Material provided
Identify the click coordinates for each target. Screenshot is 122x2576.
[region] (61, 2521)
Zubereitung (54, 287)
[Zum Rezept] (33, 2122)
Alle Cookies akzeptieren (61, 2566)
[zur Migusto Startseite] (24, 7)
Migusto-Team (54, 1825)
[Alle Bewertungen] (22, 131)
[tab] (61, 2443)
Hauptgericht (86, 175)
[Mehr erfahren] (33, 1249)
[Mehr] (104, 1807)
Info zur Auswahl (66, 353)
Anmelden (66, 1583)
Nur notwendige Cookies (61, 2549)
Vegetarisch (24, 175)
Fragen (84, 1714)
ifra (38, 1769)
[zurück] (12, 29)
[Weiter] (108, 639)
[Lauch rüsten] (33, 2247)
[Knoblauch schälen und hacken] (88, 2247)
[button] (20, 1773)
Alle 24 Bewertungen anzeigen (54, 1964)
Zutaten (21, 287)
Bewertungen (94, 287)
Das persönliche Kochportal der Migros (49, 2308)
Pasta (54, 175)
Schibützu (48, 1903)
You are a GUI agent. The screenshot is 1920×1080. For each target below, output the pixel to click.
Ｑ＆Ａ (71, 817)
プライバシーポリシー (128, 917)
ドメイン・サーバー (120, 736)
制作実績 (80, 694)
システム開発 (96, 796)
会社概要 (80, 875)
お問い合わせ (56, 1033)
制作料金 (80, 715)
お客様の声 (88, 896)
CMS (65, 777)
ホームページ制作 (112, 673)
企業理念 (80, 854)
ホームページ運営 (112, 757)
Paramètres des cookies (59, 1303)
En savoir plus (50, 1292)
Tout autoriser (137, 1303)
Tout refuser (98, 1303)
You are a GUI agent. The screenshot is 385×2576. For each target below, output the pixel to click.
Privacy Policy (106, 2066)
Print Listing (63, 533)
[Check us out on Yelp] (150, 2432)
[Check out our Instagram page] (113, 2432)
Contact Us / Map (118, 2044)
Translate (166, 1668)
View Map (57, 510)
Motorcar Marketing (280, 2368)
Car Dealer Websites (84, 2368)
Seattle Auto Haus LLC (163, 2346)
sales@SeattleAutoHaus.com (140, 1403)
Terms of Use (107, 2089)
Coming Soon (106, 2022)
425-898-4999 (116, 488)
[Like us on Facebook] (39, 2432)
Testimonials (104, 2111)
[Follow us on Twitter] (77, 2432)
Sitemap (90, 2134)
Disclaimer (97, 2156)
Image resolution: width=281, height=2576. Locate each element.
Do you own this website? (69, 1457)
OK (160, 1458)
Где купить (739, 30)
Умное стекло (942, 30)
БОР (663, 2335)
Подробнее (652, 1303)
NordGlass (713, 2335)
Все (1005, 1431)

What is needed
Where the string "Alle" appears in a line of the entries, that line counts; state the total number of such lines and nothing else.

Answer to this task
3